= Prompt A =
Reproduce the records from the line with "Open the live chat bubble widget" through the end of the records, requests included. Scale every coordinate in the answers by 1.55 and round each to a whole number, with halves rounded up.
====== Text block ======
Launched: the Trust Project

Nancy Watzman
Trust, Media and Democracy
2 min readDec 6, 2017
A snippet of the code telling search engines where to find BBC News’ “best practices” page.

Coming soon to your Facebook, The Trust Project is like nutrition labels for your news feed, letting you know where a story comes from, what that news organization’s ethical standards are, background about the story’s author, and more.

Sally Lehrman, creator of the program housed at the Markkula Center for Applied Ethics at Santa Clara University, is organizing a growing and long list of major international media organizations. They’re writing trust indicators into their backend coding, enabling search engines and social media sites such as Google, Facebook, Bing, and Twitter to find and display this crucial information.

How disordered is your information?

Exit “fake news,” enter information disorder.
====== Data for this exercise ======
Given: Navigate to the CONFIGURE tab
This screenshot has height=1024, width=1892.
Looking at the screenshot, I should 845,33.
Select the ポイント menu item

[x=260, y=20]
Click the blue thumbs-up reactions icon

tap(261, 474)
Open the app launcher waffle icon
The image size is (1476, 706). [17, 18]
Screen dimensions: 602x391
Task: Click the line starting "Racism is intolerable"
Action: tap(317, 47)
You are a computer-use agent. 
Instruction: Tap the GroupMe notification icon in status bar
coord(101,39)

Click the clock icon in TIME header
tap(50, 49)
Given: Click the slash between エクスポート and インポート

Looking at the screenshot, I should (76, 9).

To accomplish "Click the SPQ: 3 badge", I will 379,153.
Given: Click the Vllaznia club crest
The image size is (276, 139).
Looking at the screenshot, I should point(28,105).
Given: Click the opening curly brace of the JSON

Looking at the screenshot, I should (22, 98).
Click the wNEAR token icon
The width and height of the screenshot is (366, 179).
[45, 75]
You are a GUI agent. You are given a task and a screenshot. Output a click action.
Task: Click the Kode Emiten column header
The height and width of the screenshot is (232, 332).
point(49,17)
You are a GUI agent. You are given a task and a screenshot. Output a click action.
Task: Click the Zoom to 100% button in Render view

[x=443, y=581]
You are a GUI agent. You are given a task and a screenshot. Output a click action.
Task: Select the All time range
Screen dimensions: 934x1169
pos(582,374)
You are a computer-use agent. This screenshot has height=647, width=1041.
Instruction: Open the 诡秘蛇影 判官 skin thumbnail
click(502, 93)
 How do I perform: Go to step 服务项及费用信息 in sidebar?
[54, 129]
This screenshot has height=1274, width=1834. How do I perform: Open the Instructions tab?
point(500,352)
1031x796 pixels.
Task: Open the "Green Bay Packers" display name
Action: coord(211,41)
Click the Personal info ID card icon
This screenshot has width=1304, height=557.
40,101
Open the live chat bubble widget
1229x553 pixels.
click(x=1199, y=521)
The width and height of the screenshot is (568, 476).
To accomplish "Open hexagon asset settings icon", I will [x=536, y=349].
======
= Prompt B =
Extend the article about the Trust Project and news trust indicators, picking up after its last line.

= Response A =
Open the live chat bubble widget
1229x553 pixels.
click(x=1858, y=808)
The width and height of the screenshot is (568, 476).
To accomplish "Open hexagon asset settings icon", I will [x=831, y=541].

= Response B =
Worth a deep dive, the 100+-page report, Information Disorder: Toward an interdisciplinary framework for research and policymaking, written for the Council of Europe by Claire Wardle and Hussein Derakhshan, provides a comprehensive, systemic look at the many types and and means by which misinformation enters our lives. Jettisoning the term “fake news” is a first step: it is “woefully inadequate to describe the complex phenomena of mis- and dis-information.”

  • Read the executive summary or full report, along with list of recommendations for tech companies, governments, media organizations, philanthropy and more.
  • Wardle presented at the first meeting of the Knight Commission on Trust, Media and Democracy in October.

Twitter isn’t just for clicks

It’s time to reinvent social media for news rooms. Credit: American Press Institute

Newsrooms should harness social media to fight misinformation — but many don’t even know where to start.

A new survey of 59 U.S. newsrooms shows that they give short shrift to the potential for countering misinformation as part of their social media strategy: “dealing with misinformation was next-to-last,” on the list of newsroom’s social media strategy. Instead, newsrooms are stuck in old modes of click-seeking, writes Jane Elizabeth, the director of the Accountability Journalism Program for the American Press Institute.

What are practical ways to harness social media and online search engines to help fight misinformation?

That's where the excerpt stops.